In a country where panels and commissions have been known to take years and many extensions to complete assignments, Justice Verma’s panel submitted its 630-page report in a record 29 days. The 80-year-old former judge then challenged the Indian government to hold up its end of the bargain and bring a tougher law in the next Parliament session. That session is still on.

On April 15, Justice Verma and his panel were awarded the justice for women award at the NDTV Indian of the Year Award 2012.

The new anti-rape laws crowned a career full of important milestones in India’s legal system.
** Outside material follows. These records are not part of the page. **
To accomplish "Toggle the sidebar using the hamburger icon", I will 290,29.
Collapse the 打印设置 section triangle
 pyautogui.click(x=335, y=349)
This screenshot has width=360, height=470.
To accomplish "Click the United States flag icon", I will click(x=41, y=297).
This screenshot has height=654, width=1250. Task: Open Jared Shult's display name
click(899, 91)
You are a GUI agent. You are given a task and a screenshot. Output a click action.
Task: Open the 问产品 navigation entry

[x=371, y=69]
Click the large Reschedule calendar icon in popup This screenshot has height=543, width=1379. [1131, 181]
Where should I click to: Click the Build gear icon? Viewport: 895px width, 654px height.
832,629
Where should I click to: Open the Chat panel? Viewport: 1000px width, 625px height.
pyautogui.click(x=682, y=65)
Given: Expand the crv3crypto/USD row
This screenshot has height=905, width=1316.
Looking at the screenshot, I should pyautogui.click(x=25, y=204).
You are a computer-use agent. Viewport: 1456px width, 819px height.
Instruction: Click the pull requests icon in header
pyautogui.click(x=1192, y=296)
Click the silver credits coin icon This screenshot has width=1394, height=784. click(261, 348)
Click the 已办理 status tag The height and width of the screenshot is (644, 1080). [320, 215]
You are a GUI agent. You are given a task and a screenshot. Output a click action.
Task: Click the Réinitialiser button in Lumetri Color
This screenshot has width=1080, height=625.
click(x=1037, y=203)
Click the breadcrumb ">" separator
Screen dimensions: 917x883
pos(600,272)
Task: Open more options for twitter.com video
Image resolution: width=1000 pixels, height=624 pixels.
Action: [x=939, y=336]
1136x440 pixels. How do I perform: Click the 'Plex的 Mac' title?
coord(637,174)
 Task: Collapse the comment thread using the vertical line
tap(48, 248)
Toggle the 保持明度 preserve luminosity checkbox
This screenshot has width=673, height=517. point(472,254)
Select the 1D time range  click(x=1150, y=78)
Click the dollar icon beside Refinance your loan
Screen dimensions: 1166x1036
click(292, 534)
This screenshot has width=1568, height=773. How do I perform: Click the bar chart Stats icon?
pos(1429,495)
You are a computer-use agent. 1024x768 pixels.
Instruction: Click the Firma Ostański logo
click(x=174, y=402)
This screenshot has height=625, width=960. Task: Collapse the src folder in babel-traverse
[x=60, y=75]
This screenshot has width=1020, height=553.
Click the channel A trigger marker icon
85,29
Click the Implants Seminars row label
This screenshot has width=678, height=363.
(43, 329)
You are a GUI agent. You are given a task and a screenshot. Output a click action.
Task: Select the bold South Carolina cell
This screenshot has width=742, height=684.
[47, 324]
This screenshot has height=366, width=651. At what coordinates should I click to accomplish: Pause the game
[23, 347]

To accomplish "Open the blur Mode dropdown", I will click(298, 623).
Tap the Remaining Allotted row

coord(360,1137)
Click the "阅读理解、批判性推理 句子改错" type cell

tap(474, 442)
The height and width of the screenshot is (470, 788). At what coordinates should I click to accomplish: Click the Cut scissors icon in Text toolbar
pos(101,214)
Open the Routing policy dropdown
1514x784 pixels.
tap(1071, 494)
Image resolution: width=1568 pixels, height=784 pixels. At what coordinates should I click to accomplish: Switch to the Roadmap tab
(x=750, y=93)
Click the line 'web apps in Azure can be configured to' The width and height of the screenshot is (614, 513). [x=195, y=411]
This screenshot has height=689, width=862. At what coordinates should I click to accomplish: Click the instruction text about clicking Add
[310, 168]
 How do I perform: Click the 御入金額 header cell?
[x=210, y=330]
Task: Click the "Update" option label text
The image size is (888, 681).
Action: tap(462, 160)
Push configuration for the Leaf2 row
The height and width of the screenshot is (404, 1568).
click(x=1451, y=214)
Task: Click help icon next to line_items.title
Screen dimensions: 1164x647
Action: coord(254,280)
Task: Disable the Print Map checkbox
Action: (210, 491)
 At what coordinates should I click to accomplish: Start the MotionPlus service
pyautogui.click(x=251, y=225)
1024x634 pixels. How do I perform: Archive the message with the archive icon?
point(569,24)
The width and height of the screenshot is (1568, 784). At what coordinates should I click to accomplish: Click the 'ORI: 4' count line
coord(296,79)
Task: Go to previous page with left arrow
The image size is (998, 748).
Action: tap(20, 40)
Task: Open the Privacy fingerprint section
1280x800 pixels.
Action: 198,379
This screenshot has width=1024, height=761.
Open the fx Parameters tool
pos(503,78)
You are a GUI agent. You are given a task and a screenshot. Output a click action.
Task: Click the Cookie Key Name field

Justice Verma’s first landmark judgement for women’s rights came in the famous Vishakha case of 1997, when the Supreme Court bench headed by him laid guidelines to prevent harassment of women at work.

The Verma bench observed that sexual harassment at work violates a woman’s right to equality at the workplace and so her constitutional rights.

In the Ayodhya land dispute, he ruled that acquiring the property of a mosque did not constitute an abridgement of a Muslim’s right to freedom of religious belief and practice.

In 1996, while setting aside the Bombay High Court verdict scrapping the election of Shiv Sena leader Manohar Joshi to the Maharashtra Assembly, Justice Verma famously said that Hindutva depicted “a way of life which cannot be assumed to mean and be equated with narrow fundamentalist Hindu religious bigotry”.

As Chief Justice of India, Justice Verma heard the Jain Hawala case in which it was held that notings in a diary containing initials of some people did not amount to a piece of evidence.

Justice Verma also did not hesitate to turn the mirror on his own fraternity when he favoured a separate mechanism to make High Court and Supreme Court judges accountable for misconduct.

He was Chief Justice of India from March 1997 until his retirement in January 1998. Justice Verma also served as the chief of the National Human Rights Commission and was the first head of the News Broadcasting Standards Authority.